J'ai regardé de plus près les chiffres autour de Travis Kelce et franchement, c'est dingue de voir comment ce mec a construit sa fortune. On parle de 90 à 100 millions de dollars en 2026 — ce qui place ce tight end au-dessus de pas mal de quarterbacks en termes de patrimoine accumulé.



Ce qui m'intéresse, c'est comment il y est arrivé. Le salaire Travis Kelce de base, c'est déjà solide : 34,25 millions sur deux ans signés en 2024, soit environ 17 millions par an. Mais c'est loin d'être toute l'histoire. En 13 saisons avec les Chiefs, il a engrangé plus de 80 millions rien que des contrats NFL. Chaque prolongation qu'il a négociée a redéfini le marché des tight ends — de 1,2 million en rookie à 17 millions annuels maintenant.

Mais voilà le truc vraiment intéressant : le salaire Travis Kelce, même à ce niveau, ne représente qu'une partie de sa richesse. Les partenariats sponsoriaux, c'est là où ça s'accélère. Nike, State Farm, Old Spice, Experian — on parle de 5 à 10 millions par an juste en endorsements. Et la relation avec Taylor Swift ? Ça a explosé sa visibilité démographique. Il touche maintenant des audiences qu'aucun tight end n'aurait pu atteindre avant.

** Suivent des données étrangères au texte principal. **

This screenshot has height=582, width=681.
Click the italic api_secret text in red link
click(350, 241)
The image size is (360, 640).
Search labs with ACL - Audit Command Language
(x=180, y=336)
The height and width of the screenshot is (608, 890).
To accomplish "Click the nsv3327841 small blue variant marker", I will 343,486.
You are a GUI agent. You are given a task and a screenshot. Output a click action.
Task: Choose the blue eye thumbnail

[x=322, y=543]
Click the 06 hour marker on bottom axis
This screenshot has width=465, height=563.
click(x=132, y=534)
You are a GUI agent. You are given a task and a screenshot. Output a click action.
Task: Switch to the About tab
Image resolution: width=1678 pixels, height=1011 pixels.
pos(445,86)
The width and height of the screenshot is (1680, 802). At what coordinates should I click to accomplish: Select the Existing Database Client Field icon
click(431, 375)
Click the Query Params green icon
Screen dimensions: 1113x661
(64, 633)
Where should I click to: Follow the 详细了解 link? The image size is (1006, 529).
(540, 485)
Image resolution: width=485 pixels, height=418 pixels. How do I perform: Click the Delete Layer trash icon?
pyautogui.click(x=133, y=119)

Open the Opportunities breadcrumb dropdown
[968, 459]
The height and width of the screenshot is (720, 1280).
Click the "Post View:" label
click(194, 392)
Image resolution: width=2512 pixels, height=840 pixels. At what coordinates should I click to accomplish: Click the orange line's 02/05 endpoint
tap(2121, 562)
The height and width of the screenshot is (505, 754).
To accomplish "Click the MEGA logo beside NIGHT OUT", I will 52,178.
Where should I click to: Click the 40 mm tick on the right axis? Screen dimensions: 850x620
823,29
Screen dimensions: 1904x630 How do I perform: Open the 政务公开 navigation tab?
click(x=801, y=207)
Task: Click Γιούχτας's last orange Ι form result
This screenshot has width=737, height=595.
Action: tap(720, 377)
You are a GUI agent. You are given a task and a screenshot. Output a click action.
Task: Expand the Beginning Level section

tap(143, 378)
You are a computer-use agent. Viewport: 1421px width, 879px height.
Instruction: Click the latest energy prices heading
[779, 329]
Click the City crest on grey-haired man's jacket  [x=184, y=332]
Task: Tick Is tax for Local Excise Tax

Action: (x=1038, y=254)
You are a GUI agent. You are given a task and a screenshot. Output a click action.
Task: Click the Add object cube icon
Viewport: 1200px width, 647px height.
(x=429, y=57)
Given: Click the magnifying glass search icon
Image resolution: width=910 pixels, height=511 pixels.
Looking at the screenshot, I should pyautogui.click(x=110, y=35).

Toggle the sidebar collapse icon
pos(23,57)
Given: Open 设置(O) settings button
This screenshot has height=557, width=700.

Ensuite il y a le podcast New Heights avec son frère Jason. C'est devenu l'une des émissions sportives les plus écoutées aux États-Unis. Les revenus publicitaires sont significatifs et ça construit une audience indépendante du football — exactement ce qu'il faut pour préparer l'après-carrière.

Comparé à d'autres tight ends, c'est pas même proche. Gronkowski en retraite, c'est 45 millions. Kittle, 30 millions. Mais Kelce ? Il les a dépassés tous. Et son salaire Travis Kelce n'est qu'une partie de l'équation — la vraie richesse vient de cette diversification.

Le calcul pour 2026 est intéressant : il est agent libre maintenant après que les Chiefs ont eu une saison 6-11. Il pourrait se retirer, ce qui préserverait son momentum de marque. Ou jouer encore, potentiellement avec les Giants selon certaines rumeurs, ce qui pourrait augmenter sa visibilité médiatique pour sa carrière post-foot.

Si je dois parier, je dirais que même s'il arrête maintenant, sa valeur nette va continuer à monter. Les précédents comme Peyton Manning et Michael Strahan montrent que les gains post-retraite peuvent être massifs. Kelce a déjà la présence médiatique, l'audience, et une marque qui dépasse le sport. Les projections conservatrices le placent à 120-150 millions dans cinq ans.

Ce qui me fascine, c'est que le salaire Travis Kelce, malgré son importance, n'est plus le facteur déterminant de sa richesse. C'est le empire qu'il a construit autour qui compte vraiment.